(Originally posted 2012-03-23.)
You’d think it would be pretty simple to draw a line. Right?
This post discusses an enhancement I’d like to make to my current reporting – and I’m pretty sure that technically I can do it. The question is whether I should.
Consider my current "Memory by address space within Service Class" graph. Here’s a sample:
And here’s what I think I might like it to look like:
Obviously the line’s been drawn on by hand. I haven’t written any code to achieve the enhancement. And, yes, the data’s real – apart from the drawn-on line. I feel pretty safe (on behalf of the customer) in showing you this as it’s VERY generic. But, no, I can’t promise the drawn-on line’s in the right place.
Let’s talk about:
- Motivation and Usage
Motivation and Usage
When I throw graphs at you I see myself as "story telling". Hopefully an accurate story, certainly one I believe in. So, when working on my code I ask the question "how does this affect the story telling?"
Here’s how I normally tell the (e.g) CPU story:
- Talk about CPU usage by processor pool by LPAR1 and stacked up to give the machine view.
- Break down CPU usage by WLM Workload and the Service Class2 – again by pool.
- Likewise by address space within a Service Class.
- Possibly break down address space CPU to e.g. Transaction – assuming CICS or DB2 are "in play".
When you’ve done that you certainly know where the CPU is going. You do the same thing for memory – right until you get to Step 4.
The concept of "capture ratio" is well known and bridges the gap between Step 1 and Step 2 – for CPU3. It doesn’t make sense to draw the proposed line for this case.
To bridge between the Service Class level and the Address Space level (Step 2 to Step 3) I think a different treatment is required. There are a number of reasons for this:
- Some service classes have no address spaces. And hence no memory. "Capture Ratio" may be 100% but unlikely to be computed that way. 🙂
- The chart I’m proposing has up to 15 address spaces on it. (We could make it more but then it becomes markedly less readable.) So, for a Service Class with more than 15 address spaces we miss some – as in this particular example. I’d like to show we had good (or bad) coverage of the "headline" Service Class number in these 15 address spaces. This works fine for CPU, memory and EXCPs.
- Type 30 memory numbers behave badly and it would be nice to see how badly compared to the Service Class total. (Type 30 CPU numbers don’t behave badly.)
So I think the line that says what the total "should" be is ideal for this. Hence my proposal4.

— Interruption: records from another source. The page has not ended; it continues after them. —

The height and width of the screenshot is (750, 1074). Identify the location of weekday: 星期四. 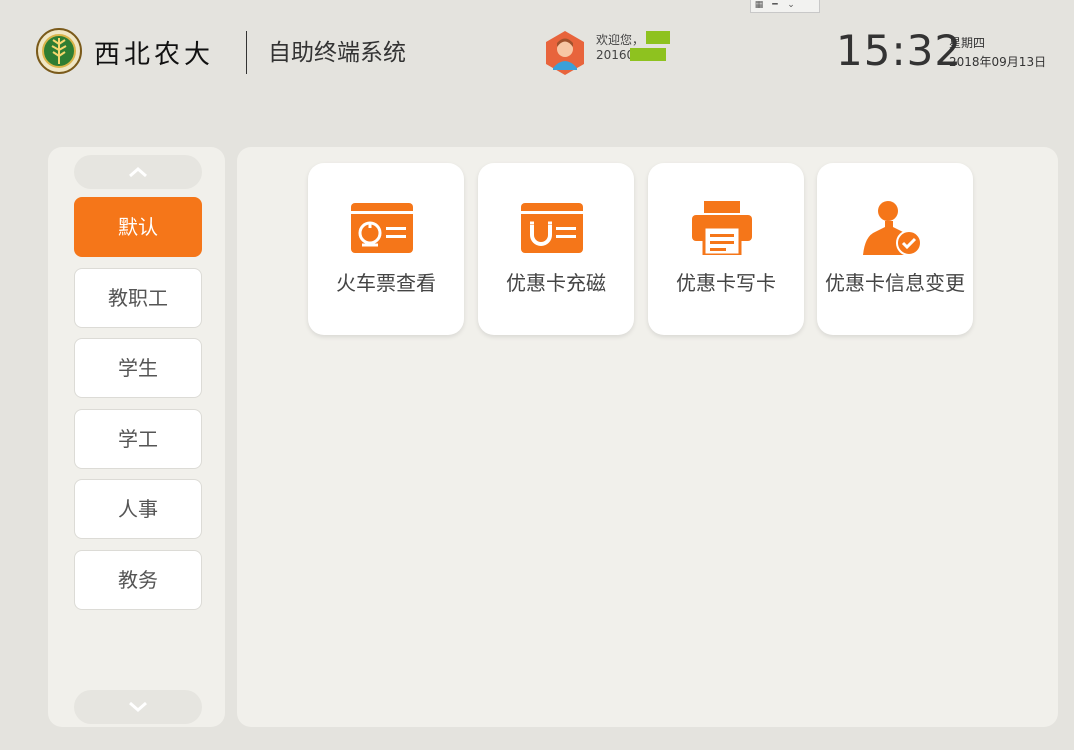
(968, 43).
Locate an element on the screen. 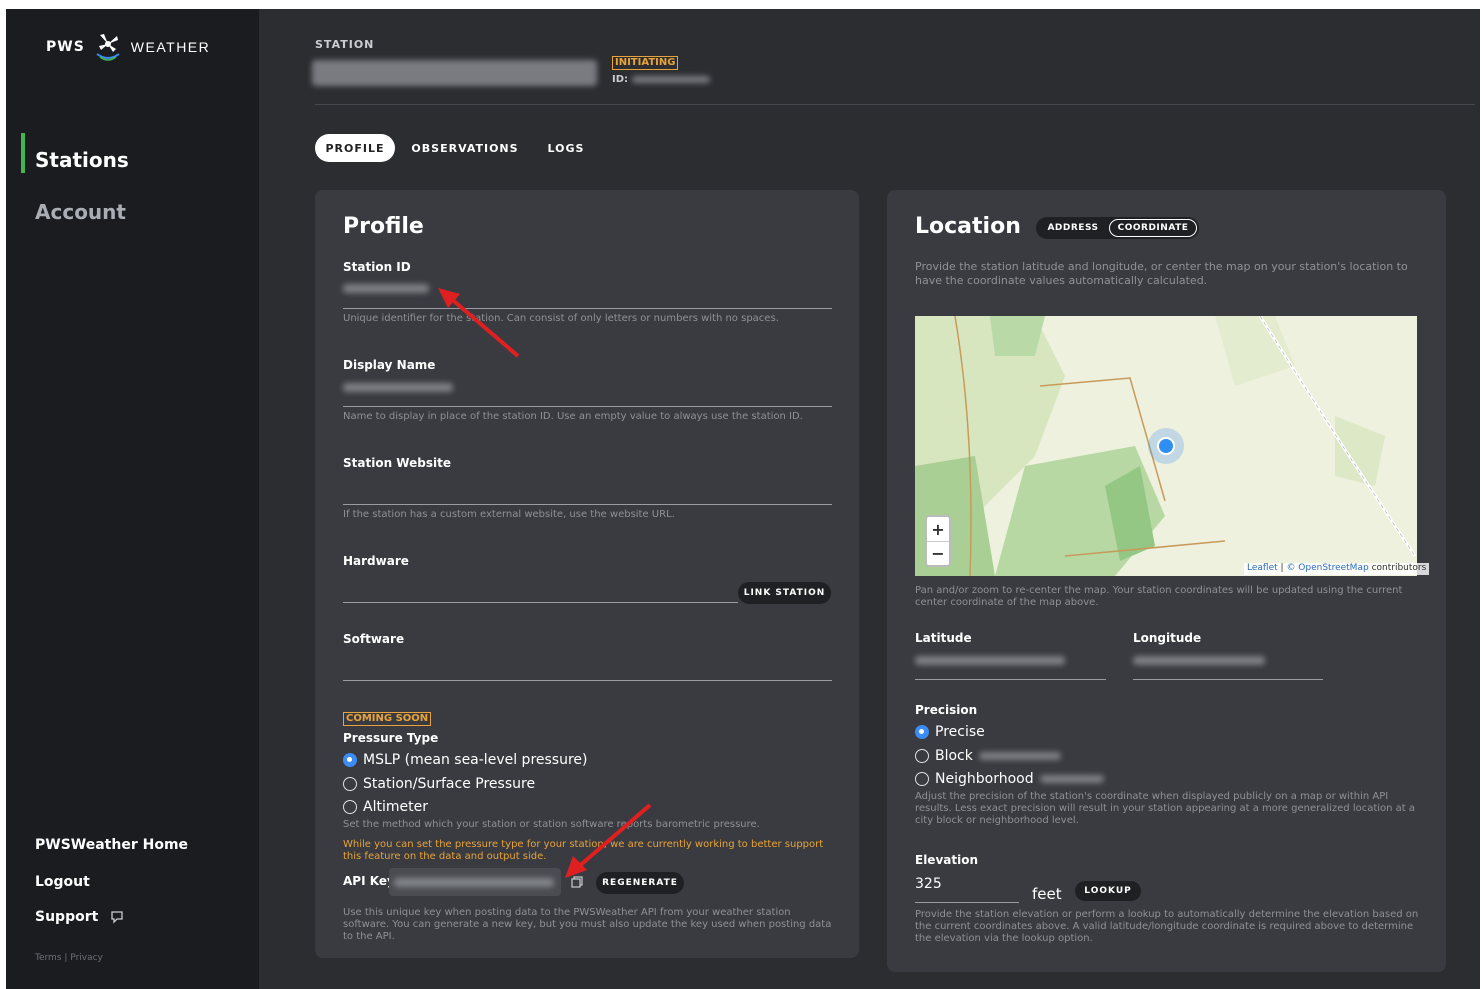  regenerate-button: REGENERATE is located at coordinates (640, 883).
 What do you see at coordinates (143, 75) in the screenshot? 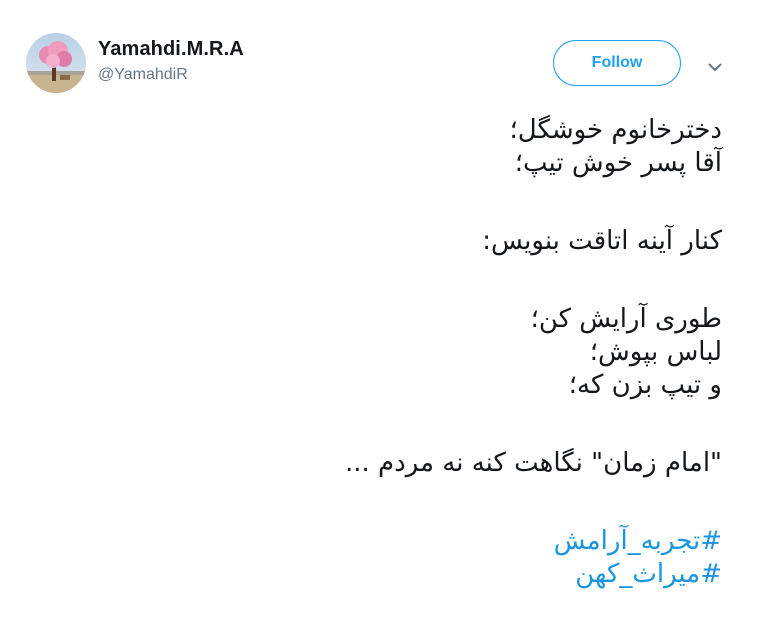
I see `user-handle: @YamahdiR` at bounding box center [143, 75].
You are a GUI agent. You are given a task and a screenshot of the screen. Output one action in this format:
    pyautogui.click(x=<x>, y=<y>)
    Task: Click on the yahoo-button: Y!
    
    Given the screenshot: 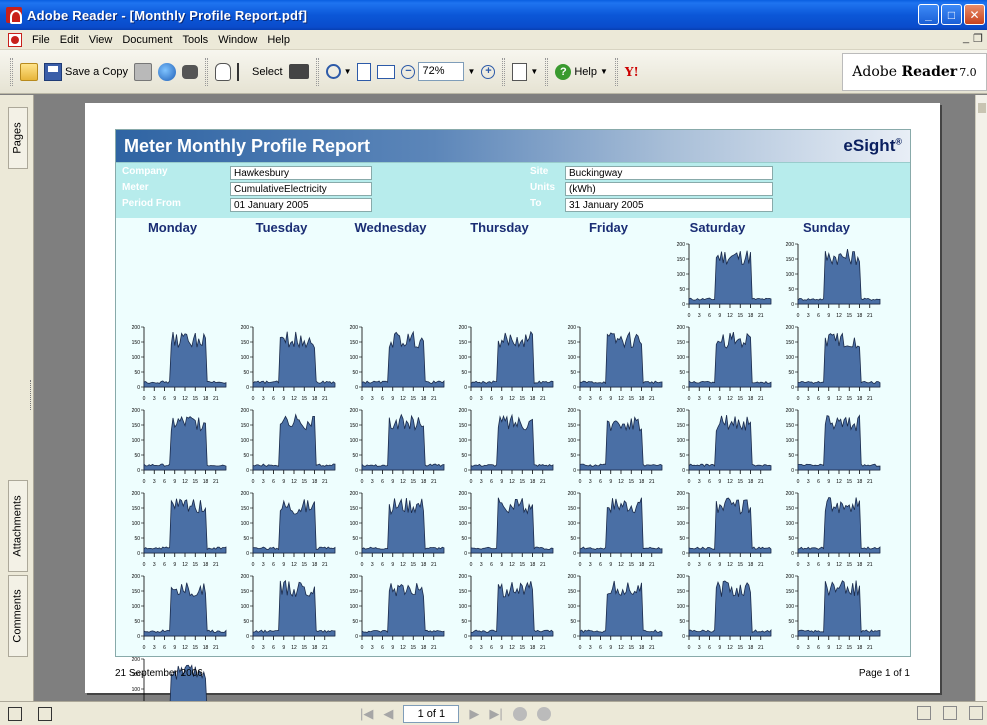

Today the data is in two tables: A Service Class (Period) table and an Address Space table – both summarised at an interval level5. The former comes from RMF SMF 72 Subtype 3. The latter comes from SMF 30 Subtypes 2 and 3. It’s always interesting handling two different data sources as if they might magically corroborate each other. How naive. 🙂
I use standard SLR “PRINT CHART” and similar commands against these tables. Not so long ago I learnt how to drive GDDM graphing direct from REXX. Because I can do other things in the REXX (like adjust address space names to add e.g. “CICS”) I might take that route rather than using PRINT CHART. And there are some other cases I would want REXX’s sophistication to take care of – like either the 30’s or the 72’s being missing.
In your case you can probably bring the two together quite neatly. Anyone know if MXG already does this?
So, why am I blogging about this? Two reasons:
- Because you might want to try the same depiction idea.
- Because I’d like to know if you think this is a good idea.
So I’d like your input on this. (Commenting here would be fine or any other way you want.) And maybe next time I crunch your data the story will be told just that little bit better. At least that’s the plan. 🙂
1 Nowadays those pools are: GCP, ICF, zIIP, zAAP, and IFL.
2 I’ve not found much value in breaking CPU usage down by Service Class Period.
3 For memory I handle it differently – because there are reported-on memory usages that are outside of the Workload / Service Class hierarchy. And I explicitly calculate an "Other" category – which has never turned out to be negative.
4 Today I’d be showing you two charts and inviting you to do the comparison. I hope my proposal makes this quicker and smoother.
5 This interval may be different in the SMF 30 and 72 records but it’s summarised to the same interval in the code. This might be 15 minutes, 30 minutes or (most usually) 1 hour. And that’s all summarised at the "shift" level for even broader brush work.